Problem set:
1: Change "Sakai" to "Canvas" in the HW 9 assignment page, and reproduce the text between "Due Monday, 12/4/23" and "and R code.", inclusive, with that change made.
2: According to the HW 9 assignment page, what slope from part (b) should be used to complete part (e) of exercise 6.26?

── Given passage ──

HW 9: BSTA 511-611 F23

Author

Your name here - update this!!!!

Published

December 4, 2023

Due Monday, 12/4/23

Download the .qmd file for this assignment from https://github.com/niederhausen/BSTA_511_F23/blob/main/homework/HW_9_F23_bsta511.qmd

Directions

Please upload your homework to Sakai. Upload both your .qmd code file and the rendered .html file.
For each question, make sure to include all code and resulting output in the html file to support your answers.

R & LaTeX code

See the .qmd files with the code from class notes for LaTeX and R code.
The LaTeX code will make it easier to show your work in computations.

Tip

It is a good idea to try rendering your document from time to time as you go along! Note that rendering automatically saves your Qmd file and rendering frequently helps you catch your errors more quickly.

Book exercises

6.12 Trends in the residuals

6.20 Guppies, Part IV

6.26 (a, e) Helmets and lunches

Skip parts (b)-(d). To complete (e), use that the slope from part (b) is −0.537, and the intercept is 55.34.

───
── Supplied data ──

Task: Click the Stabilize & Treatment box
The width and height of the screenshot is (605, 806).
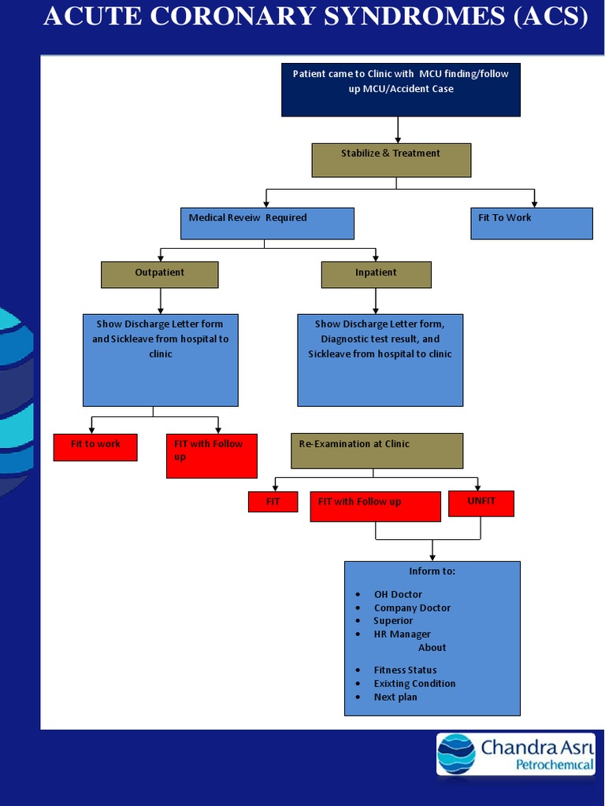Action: (391, 160)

───

Solution list:
1:
Due Monday, 12/4/23

Download the .qmd file for this assignment from https://github.com/niederhausen/BSTA_511_F23/blob/main/homework/HW_9_F23_bsta511.qmd

Directions

Please upload your homework to Canvas. Upload both your .qmd code file and the rendered .html file.
For each question, make sure to include all code and resulting output in the html file to support your answers.

R & LaTeX code

See the .qmd files with the code from class notes for LaTeX and R code.

2: −0.537